The thought of owning two homes in Kitsap County can be exciting. The thought of having two mortgages on the other hand can be rather intimidating. One of the first questions many folks ask is “Will the bank allow me to have two mortgages at the same time?”. The answer fortunately, is “yes”. Banks are just careful about how they decide who can afford additional debt and who may be venturing too far into dangerous financial territory.

The criteria an underwriter uses to establish an approvable new loan is fairly simple. The borrower is allowed to count rental income. But they are not allowed to count all of the rental income. This creates a safety margin that keeps both the borrower and the bank out of trouble. Consider the following example to see how it works.

  • The old loan balance – $155000
  • The old loan payment – $1200 / month
  • Taxes – $150 / month
  • Insurance – $50 / month
  • The projected rental income – $1300 / month
  • The projected monthly loss – ($100 / month)
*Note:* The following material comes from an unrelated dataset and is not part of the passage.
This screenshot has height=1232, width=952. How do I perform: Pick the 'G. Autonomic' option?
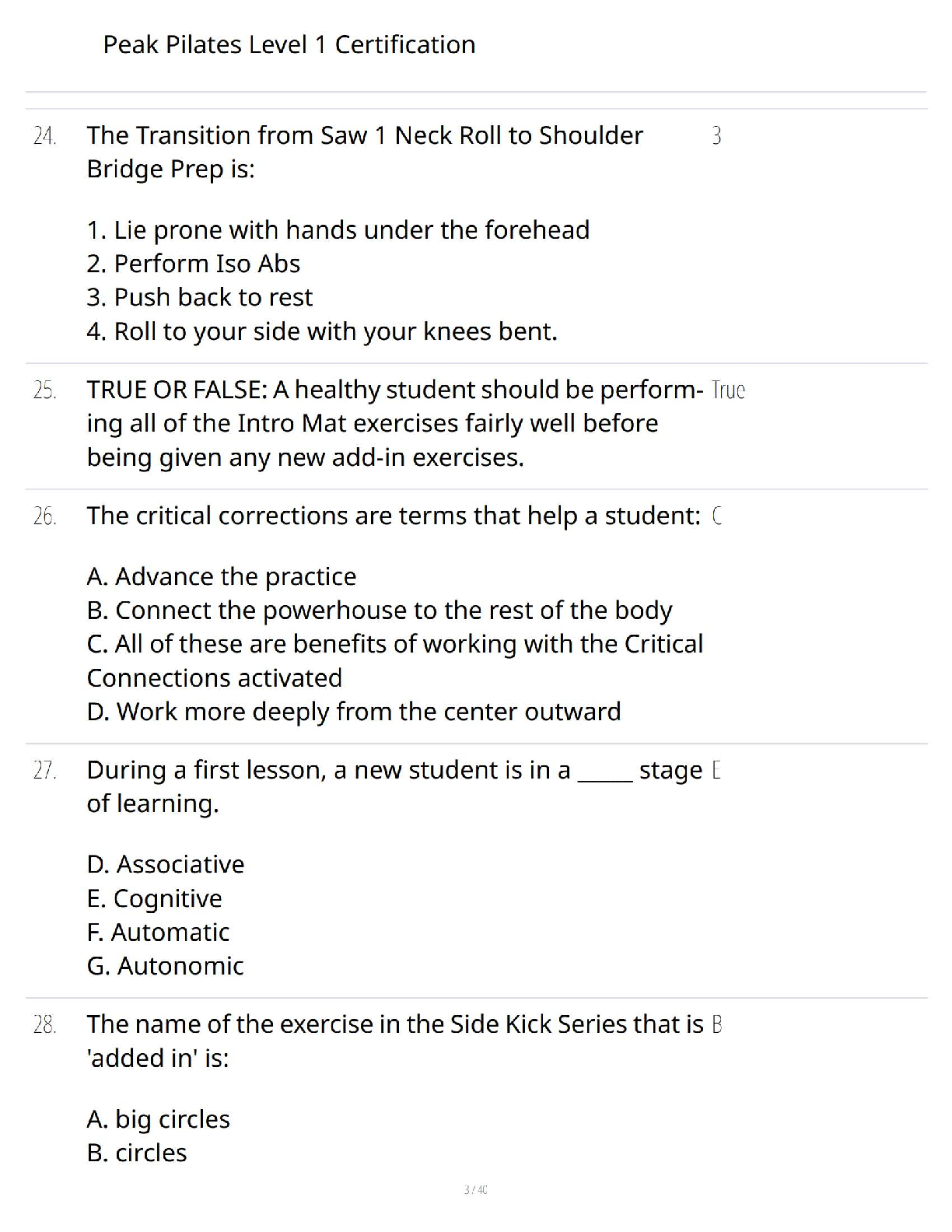coord(165,966)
Many people would be happy to have real estate in their portfolio with this scenario. The annual tax benefits more than offset the negative cash flow each month. In addition, the property will continue to increase in value over time. Now take a look at how an underwriter will view this same scenario while building in a financial safety net.

  • The old loan balance – $155000
  • The old loan payment – $1200 / month
  • Taxes – $150 / month
  • Insurance – $50 / month
  • The projected rental income – $1300 / month
  • Less a vacancy factor of 25% – ($325 / month)
  • The projected monthly loss – ($425 / month)
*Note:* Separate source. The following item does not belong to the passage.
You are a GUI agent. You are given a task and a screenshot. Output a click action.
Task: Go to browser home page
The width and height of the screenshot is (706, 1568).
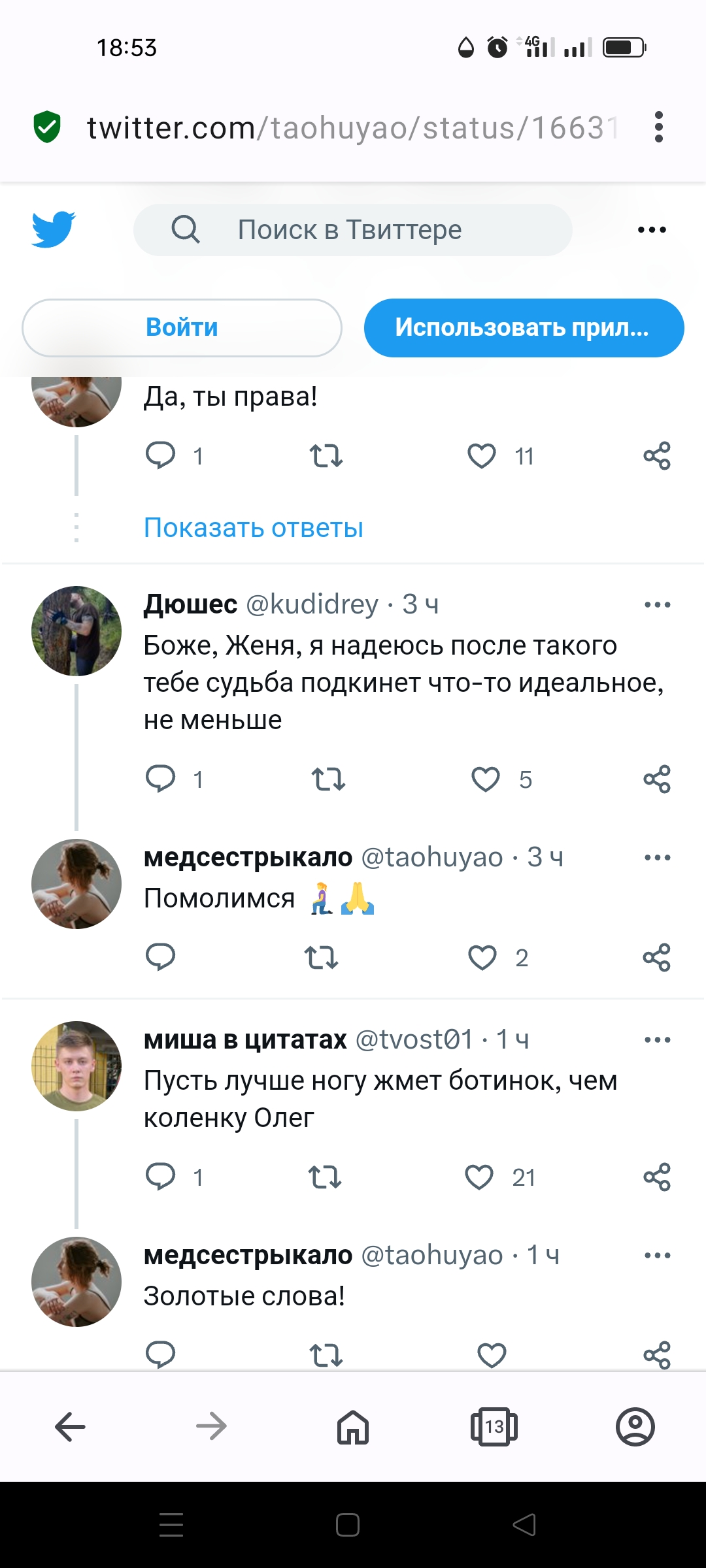click(x=353, y=1427)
This “paper loss” of $425 each month is then applied against the borrowers gross income just like a car payment or student loan would be. If the borrower has enough income to handle a new mortgage payment, plus all their other financial obligations and the $425 loss, the new mortgage is likely to be approved. The 25% that an underwriter subtracts from the gross rental income is intended to compensate for any vacancies, repairs to the property, maintenance on the property and unexpected expenses. Some loan programs will allow more than 75% of the rental income to be counted, but they are uncommon (and riskier for both the bank and the borrower).
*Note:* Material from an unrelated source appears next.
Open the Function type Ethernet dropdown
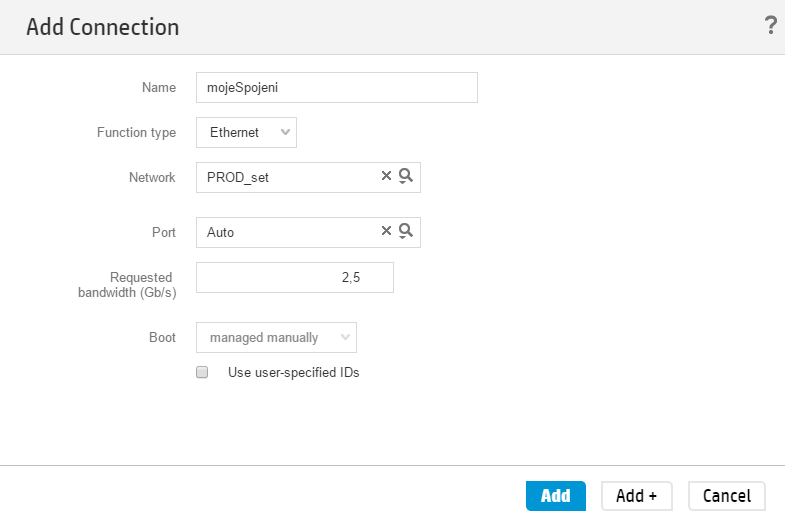This screenshot has width=785, height=525. tap(246, 133)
Even if this $425 per month loss raises a borrowers debt-to-income ratio too high to allow a loan approval, it may still be possible to keep the old house as a rental and buy a new home to live in. There may be a $425 car payment that could be paid off by refinancing the old home prior to making it a rental. Or credit card debt could be eliminated with a refinance. Each situation is different. If you are considering becoming a landlord, your favorite loan office will be able to compare different possible solutions for you.

Keep in mind that the underwriter will require proof that you have a new tenant. The homeowner will need to provide a copy of a lease agreement or a rental agreement as part of the loan approval conditions.

Insurance and the old lender.

There are a couple of additional items to check before making a decision like this one. The first item is to check with your insurance agent to see if the insurance policy you have on the home currently will need to be altered if the home becomes a rental. The insurance premium is likely to be higher for a rental than it was when the house was your personal residence.

If you live in a neighborhood with an active Homeowners Association, check your CC&R’s (codes, covenants and restrictions) to make sure you are not restricted from turning your home into a rental. 

And finally, it is wise to dig out the old mortgage on the property and read it carefully. It is very possible that you are required to let the lender know that you are moving out of the home. When the original loan was approved, it was approved under the belief that you would be living in the home as your primary residence. If the situation changes, the lender will probably have a clause in the mortgage document requiring you to let them know of the change. As a homeowner you have the right to do what you want with your asset (the home), but the lender also has the right to protect its investment. A loan on a rental property is riskier for the lender.